╔══

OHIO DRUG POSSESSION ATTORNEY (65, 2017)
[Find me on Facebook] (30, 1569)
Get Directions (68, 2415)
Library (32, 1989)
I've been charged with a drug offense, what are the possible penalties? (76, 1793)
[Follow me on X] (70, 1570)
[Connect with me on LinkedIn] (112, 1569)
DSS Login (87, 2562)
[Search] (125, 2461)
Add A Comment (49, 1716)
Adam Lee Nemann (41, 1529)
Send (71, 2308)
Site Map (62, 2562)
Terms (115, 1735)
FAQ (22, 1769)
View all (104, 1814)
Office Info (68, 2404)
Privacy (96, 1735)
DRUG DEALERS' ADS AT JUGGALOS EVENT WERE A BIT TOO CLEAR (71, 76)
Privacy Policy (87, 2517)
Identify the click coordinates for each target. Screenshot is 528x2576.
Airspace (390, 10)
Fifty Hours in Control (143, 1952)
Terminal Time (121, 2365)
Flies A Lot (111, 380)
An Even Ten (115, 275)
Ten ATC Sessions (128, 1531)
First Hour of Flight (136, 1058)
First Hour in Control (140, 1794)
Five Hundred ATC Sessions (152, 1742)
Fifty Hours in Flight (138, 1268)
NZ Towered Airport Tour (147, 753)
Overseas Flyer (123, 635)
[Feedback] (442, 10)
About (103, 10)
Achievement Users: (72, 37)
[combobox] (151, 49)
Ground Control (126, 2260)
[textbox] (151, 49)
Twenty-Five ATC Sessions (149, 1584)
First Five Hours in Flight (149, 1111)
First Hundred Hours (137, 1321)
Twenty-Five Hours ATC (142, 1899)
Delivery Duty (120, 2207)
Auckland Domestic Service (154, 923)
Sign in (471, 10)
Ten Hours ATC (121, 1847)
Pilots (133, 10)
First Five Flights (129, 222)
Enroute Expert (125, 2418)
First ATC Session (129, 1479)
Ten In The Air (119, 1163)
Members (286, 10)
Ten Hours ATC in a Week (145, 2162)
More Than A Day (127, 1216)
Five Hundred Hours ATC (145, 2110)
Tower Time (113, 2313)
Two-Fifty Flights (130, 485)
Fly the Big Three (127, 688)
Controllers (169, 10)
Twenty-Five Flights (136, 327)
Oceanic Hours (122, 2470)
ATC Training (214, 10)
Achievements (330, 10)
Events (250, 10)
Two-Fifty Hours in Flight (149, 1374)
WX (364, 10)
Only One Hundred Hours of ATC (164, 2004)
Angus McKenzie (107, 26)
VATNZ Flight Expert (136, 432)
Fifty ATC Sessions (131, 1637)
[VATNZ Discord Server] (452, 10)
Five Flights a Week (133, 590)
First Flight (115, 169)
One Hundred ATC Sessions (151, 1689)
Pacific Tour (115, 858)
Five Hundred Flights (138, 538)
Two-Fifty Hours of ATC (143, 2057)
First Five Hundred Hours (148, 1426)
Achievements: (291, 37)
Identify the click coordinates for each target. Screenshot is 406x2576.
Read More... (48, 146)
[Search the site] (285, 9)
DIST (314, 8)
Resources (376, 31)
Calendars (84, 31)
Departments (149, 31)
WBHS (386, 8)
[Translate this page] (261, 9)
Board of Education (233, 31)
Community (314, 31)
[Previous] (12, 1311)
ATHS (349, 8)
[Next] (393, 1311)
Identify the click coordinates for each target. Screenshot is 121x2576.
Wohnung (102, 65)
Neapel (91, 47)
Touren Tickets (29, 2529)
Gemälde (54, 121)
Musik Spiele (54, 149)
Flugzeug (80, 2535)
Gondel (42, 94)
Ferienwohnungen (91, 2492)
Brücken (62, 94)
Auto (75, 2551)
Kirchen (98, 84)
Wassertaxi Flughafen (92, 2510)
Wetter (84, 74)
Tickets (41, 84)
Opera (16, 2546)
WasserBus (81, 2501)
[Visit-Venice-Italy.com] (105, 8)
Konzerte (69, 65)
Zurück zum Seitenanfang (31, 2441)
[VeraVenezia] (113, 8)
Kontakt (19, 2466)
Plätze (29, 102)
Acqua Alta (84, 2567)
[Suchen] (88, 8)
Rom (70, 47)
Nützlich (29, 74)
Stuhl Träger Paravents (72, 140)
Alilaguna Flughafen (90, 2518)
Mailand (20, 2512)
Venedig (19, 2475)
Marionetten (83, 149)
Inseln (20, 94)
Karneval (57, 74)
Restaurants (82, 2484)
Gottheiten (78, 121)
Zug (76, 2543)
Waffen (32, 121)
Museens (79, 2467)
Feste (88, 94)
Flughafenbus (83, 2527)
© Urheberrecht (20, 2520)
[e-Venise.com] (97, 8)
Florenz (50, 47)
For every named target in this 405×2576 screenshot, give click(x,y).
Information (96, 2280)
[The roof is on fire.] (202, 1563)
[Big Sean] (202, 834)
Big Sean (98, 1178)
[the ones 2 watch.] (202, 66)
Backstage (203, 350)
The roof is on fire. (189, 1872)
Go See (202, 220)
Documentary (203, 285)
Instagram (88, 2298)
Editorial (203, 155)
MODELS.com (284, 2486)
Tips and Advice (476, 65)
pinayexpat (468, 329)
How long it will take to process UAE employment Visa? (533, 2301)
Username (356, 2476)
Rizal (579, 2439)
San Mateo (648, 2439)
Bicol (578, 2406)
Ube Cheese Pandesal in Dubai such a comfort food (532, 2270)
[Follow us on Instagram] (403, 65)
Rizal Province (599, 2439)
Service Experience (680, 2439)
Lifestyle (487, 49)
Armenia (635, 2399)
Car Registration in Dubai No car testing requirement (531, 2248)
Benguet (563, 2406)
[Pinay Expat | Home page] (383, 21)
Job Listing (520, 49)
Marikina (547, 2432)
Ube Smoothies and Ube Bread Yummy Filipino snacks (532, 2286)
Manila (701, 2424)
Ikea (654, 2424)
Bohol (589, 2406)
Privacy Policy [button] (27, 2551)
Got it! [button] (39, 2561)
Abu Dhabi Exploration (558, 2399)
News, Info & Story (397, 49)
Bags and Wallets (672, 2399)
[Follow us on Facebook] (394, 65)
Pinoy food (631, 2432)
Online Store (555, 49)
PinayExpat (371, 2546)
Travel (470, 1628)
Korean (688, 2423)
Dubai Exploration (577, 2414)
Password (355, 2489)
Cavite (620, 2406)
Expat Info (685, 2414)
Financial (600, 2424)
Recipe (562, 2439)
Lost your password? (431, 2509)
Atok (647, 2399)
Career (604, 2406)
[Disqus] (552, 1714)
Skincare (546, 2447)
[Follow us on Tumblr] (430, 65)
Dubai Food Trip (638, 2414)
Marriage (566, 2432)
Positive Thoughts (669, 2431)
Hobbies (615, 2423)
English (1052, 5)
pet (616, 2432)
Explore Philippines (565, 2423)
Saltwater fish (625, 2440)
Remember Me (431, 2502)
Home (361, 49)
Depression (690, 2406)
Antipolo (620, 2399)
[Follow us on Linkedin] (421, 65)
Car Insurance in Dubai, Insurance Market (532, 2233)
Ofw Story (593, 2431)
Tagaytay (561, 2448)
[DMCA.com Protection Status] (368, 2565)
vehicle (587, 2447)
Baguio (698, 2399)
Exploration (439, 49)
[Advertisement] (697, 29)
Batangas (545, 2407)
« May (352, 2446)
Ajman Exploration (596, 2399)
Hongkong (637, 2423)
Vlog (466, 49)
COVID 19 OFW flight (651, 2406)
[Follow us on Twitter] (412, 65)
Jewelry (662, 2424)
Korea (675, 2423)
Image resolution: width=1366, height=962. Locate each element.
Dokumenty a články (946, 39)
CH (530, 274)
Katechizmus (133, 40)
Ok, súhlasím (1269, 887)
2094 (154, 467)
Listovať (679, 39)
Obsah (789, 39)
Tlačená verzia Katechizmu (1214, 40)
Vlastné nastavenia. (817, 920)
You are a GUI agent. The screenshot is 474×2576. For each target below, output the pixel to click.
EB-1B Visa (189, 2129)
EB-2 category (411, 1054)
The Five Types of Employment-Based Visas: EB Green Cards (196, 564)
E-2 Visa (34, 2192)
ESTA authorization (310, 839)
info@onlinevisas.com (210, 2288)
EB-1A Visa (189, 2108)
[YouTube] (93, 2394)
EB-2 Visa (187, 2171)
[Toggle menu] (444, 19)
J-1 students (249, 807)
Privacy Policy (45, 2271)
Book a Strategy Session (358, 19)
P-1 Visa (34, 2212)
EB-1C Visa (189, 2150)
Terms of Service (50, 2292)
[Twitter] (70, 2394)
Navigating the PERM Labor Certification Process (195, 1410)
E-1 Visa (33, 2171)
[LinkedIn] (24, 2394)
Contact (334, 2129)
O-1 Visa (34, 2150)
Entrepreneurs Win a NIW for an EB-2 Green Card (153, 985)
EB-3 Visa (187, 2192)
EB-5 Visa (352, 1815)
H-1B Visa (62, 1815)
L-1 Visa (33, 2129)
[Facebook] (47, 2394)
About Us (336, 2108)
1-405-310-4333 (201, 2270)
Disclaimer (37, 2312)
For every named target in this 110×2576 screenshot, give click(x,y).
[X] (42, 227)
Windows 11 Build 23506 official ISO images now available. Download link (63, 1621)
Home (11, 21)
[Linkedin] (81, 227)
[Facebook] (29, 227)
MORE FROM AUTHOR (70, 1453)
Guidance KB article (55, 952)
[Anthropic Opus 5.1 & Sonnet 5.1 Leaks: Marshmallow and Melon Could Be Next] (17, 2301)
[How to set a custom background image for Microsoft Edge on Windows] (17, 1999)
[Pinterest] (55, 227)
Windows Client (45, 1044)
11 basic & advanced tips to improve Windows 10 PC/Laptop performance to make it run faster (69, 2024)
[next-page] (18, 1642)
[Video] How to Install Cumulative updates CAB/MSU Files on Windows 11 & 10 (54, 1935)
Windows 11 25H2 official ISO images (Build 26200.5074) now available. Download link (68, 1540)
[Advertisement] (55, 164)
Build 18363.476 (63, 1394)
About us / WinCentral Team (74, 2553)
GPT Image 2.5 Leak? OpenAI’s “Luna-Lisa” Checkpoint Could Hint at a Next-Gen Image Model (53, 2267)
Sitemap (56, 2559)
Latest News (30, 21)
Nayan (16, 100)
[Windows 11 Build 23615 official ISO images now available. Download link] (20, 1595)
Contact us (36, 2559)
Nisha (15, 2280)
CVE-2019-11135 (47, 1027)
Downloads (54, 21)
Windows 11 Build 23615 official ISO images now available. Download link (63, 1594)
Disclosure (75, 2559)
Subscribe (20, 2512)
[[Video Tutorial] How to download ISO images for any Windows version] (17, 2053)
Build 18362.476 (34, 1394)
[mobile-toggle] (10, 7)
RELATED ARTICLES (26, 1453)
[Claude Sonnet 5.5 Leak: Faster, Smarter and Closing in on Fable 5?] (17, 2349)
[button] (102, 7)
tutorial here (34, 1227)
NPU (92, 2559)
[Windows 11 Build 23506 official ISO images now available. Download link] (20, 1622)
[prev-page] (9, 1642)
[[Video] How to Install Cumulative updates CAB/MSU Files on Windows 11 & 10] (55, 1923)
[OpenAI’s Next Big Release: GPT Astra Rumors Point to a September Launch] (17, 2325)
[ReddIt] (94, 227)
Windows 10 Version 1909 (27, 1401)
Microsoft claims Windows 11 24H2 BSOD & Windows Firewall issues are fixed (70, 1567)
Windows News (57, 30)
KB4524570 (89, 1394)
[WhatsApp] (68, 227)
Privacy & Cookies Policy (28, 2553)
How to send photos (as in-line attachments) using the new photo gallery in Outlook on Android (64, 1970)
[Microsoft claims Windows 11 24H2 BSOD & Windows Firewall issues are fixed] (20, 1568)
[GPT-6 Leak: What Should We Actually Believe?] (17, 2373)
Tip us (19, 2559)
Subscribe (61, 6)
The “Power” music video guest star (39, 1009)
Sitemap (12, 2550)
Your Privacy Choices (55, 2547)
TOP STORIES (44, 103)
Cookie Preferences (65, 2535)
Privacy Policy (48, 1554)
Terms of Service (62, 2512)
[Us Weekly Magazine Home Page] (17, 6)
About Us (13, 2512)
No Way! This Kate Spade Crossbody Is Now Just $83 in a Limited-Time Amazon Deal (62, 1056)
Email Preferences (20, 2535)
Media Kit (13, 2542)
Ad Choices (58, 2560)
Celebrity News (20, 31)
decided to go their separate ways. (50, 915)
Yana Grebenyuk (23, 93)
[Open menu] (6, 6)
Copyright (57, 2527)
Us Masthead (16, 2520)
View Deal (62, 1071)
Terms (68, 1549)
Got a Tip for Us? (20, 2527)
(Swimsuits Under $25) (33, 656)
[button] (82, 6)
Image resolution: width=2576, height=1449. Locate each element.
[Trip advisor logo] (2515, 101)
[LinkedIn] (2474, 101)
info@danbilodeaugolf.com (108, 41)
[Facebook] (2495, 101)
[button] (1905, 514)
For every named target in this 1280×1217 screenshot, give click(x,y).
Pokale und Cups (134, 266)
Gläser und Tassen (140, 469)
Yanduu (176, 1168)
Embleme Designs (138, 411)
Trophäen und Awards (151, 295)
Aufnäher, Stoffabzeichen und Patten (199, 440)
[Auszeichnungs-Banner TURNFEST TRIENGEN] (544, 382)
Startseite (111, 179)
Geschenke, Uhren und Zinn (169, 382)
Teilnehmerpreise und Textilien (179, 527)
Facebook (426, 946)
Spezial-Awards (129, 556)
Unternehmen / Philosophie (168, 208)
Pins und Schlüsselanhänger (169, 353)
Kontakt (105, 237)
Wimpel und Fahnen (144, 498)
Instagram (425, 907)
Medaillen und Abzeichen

╚══

§ **TASK REQUIREMENTS**
Write out, from the lines above, only those from the line with "EB-1C Visa (189, 2150)" to the line with "Home (11, 21)", exactly as given, including the first and the last.

§ **ANSWER**
EB-1C Visa (189, 2150)
Terms of Service (50, 2292)
[Twitter] (70, 2394)
Navigating the PERM Labor Certification Process (195, 1410)
E-1 Visa (33, 2171)
[LinkedIn] (24, 2394)
Contact (334, 2129)
O-1 Visa (34, 2150)
Entrepreneurs Win a NIW for an EB-2 Green Card (153, 985)
EB-3 Visa (187, 2192)
EB-5 Visa (352, 1815)
H-1B Visa (62, 1815)
L-1 Visa (33, 2129)
[Facebook] (47, 2394)
About Us (336, 2108)
1-405-310-4333 (201, 2270)
Disclaimer (37, 2312)
For every named target in this 110×2576 screenshot, give click(x,y).
[X] (42, 227)
Windows 11 Build 23506 official ISO images now available. Download link (63, 1621)
Home (11, 21)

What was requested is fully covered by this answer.